RECORDS PROVIDED.
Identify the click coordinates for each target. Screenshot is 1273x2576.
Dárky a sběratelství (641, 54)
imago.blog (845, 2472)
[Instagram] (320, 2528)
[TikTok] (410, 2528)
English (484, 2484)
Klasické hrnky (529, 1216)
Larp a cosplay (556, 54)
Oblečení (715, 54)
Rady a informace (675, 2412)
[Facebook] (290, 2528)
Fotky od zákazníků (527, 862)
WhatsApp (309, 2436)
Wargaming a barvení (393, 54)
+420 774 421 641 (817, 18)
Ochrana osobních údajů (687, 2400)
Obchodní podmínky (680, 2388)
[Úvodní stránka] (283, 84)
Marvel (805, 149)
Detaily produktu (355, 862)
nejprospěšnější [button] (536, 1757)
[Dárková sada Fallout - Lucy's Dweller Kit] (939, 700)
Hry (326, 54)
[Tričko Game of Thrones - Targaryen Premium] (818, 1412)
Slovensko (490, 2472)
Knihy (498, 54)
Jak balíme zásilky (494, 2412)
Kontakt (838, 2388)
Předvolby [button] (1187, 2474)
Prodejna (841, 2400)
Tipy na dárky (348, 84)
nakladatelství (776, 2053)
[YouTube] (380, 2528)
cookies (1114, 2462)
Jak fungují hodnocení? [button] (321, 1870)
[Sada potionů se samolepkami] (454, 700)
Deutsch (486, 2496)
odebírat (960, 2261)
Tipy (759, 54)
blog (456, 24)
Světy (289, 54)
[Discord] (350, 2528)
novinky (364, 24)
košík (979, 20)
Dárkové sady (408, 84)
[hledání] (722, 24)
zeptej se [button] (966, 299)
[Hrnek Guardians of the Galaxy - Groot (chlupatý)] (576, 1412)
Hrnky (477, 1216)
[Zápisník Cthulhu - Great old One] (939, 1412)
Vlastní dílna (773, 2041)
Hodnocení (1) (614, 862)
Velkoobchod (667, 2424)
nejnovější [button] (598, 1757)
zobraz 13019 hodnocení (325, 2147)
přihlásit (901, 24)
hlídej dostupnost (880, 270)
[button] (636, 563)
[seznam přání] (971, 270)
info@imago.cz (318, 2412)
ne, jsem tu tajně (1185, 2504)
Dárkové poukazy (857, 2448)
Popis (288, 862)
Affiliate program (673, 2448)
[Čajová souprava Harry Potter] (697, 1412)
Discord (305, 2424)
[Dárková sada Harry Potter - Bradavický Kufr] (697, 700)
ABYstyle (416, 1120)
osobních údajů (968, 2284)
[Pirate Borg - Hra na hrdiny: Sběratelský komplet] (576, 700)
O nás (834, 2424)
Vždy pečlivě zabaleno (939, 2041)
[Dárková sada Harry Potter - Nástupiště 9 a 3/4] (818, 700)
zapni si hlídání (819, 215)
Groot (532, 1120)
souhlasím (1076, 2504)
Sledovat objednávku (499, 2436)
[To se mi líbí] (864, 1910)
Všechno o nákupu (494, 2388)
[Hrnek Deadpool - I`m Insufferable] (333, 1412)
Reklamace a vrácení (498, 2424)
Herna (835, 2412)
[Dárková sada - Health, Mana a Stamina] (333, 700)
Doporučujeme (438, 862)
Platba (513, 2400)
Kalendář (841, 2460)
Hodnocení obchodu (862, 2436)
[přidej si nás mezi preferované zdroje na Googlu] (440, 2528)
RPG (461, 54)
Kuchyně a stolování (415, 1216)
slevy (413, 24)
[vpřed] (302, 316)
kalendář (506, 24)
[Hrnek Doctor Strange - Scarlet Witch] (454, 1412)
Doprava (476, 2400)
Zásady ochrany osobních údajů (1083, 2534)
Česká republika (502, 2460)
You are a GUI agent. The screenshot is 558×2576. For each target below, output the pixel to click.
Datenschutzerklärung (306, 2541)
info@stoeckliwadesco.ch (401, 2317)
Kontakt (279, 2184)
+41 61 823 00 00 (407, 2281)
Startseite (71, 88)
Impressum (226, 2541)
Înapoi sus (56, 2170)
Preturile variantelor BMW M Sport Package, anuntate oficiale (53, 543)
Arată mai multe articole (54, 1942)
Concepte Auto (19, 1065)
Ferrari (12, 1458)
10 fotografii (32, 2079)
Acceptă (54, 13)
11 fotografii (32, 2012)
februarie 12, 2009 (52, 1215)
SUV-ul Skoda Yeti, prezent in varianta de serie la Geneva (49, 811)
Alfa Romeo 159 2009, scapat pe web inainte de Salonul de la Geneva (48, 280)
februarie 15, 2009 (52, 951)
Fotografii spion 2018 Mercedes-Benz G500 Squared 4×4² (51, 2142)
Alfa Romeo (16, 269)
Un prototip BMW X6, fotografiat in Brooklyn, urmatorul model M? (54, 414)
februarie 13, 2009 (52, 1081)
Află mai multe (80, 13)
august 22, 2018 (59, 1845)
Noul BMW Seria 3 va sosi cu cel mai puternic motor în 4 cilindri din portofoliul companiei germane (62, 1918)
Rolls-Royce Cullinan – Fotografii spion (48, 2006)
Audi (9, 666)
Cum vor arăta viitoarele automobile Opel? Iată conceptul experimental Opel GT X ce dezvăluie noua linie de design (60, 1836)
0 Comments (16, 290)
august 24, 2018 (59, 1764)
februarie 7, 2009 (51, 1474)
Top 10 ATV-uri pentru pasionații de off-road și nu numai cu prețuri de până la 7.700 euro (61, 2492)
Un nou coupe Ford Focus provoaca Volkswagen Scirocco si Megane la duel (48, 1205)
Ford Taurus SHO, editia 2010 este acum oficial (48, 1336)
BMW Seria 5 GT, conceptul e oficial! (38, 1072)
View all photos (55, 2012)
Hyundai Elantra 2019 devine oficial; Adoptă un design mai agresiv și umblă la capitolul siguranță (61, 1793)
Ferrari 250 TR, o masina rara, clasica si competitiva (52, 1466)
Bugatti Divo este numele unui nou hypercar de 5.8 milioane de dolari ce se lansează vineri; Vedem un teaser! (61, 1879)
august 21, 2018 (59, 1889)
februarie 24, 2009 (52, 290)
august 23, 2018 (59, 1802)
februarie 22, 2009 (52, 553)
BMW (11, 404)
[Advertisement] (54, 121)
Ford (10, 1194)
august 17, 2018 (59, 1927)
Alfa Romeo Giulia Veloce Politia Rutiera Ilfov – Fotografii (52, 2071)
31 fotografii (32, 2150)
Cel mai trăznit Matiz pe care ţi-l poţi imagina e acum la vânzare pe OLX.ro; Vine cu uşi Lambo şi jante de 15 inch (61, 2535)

EXERCISE. Copy the lines above exactly, beginning at the line that has "Wargaming a barvení (393, 54)" and stopping after the line that has "Hry (326, 54)", and omit the rest.

EXPECTED ANSWER.
Wargaming a barvení (393, 54)
+420 774 421 641 (817, 18)
Ochrana osobních údajů (687, 2400)
Obchodní podmínky (680, 2388)
[Úvodní stránka] (283, 84)
Marvel (805, 149)
Detaily produktu (355, 862)
nejprospěšnější [button] (536, 1757)
[Dárková sada Fallout - Lucy's Dweller Kit] (939, 700)
Hry (326, 54)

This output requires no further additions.